The prevalence of the RMC ranges between 8% and 75.4%.[3],[4] The wide range of observed frequency is associated with racial differences, investigation methods, and the criteria used to define the RMC existence.[5] A study using cone-beam computed tomography (CBCT) and panoramic radiography concluded with a prevalence of 24.6% when evaluated with CBCT and with a prevalence of 6.6% when the evaluation was made using panoramic radiography. Of the detected 18 RMCs on CBCT, only 4 were detected on panoramic radiographs.[6] The results of the study indicate the importance of assessment using three-dimensional methods to avoid limitations of two-dimensional techniques such as superimpositions and low diagnostic success.

Moreno Rabie et al. stated that the RMC may be a histological vestige of the gubernacular canal – the canal that contains the gubernacular cord which connects tooth in formation with gums and takes a role in tooth eruption.
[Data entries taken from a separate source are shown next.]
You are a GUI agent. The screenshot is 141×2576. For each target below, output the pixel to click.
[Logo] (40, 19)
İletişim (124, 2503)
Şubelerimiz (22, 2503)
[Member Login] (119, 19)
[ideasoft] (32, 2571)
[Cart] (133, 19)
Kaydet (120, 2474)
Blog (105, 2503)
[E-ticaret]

In their study to investigate the possible connection between two structures, they hypothesized that if there was a connection between the gubernacular canal and RMC, RMCs should have been more common in dental malpositions.[1]

Winter classification and Pell-Gregory classifications are widely used to categorize mandibular third molar (MTM) impaction patterns.[7] Winter classification uses the third molar angulation according to the long axis of the second molar. Third molars are classified as vertical (−10°–10°), mesioangular (11°–79°), distoangular (−11° to −79°), horizontal (80°–100°), and others (101 to −80°).[8],[9]

In Pell-Gregory classification, the definition of depth of third molars is made according to the relationship between occlusal levels of third molars and second molars: the third molar occlusal level is at the same level with second molar (A), the third molar occlusal level is between occlusal level and cervical level of the second molar (B), and the third molar occlusal level is below cervical level of second molar (C). Third molar-ramus relation is classified as: MTM is fully anterior to ramus (1), the third molar is partially inside ramus (2), and the third molar is fully inside ramus (3).[10]

In this study, the initial purpose is to define the relationship between RMCs and the impaction pattern of the MTMs using CBCT; also, it is aimed to evaluate the types of RMCs, RMF positions, dimensions, and their distance to second and third molars.


  Material and Methods Top


Ethical approval was obtained from İstanbul Medipol University Non-Interventional Clinical Research Ethics Committee (no. 10840098-604.01.01-E.65173).

Patient selection

CBCT scans of patients who had undergone CBCT examination for various purposes were included in the study. All the patients had unilateral or bilateral MTM teeth. Exclusion criteria were as follows: any radiographic sign of surgical procedures, trauma or pathologic defects in the retromolar area, and CBCT artifacts that may influence the diagnostic quality of the radiographic image. In the case of unilateral MTM existence, only the side with the third molar was evaluated.

Image acquisition

CBCT scans were taken using iCAT (Imaging Sciences International, Hatfield, PA, USA) with exposure parameters 80 kVp, 5–7 mA, and 14.7–17.8 s with a 0.25-mm voxel size. Vision (Imaging Sciences International, Hatfield, PA, USA) software is used for assessment. Multiplanar reconstructions were made for the evaluation of third molars and RMCs.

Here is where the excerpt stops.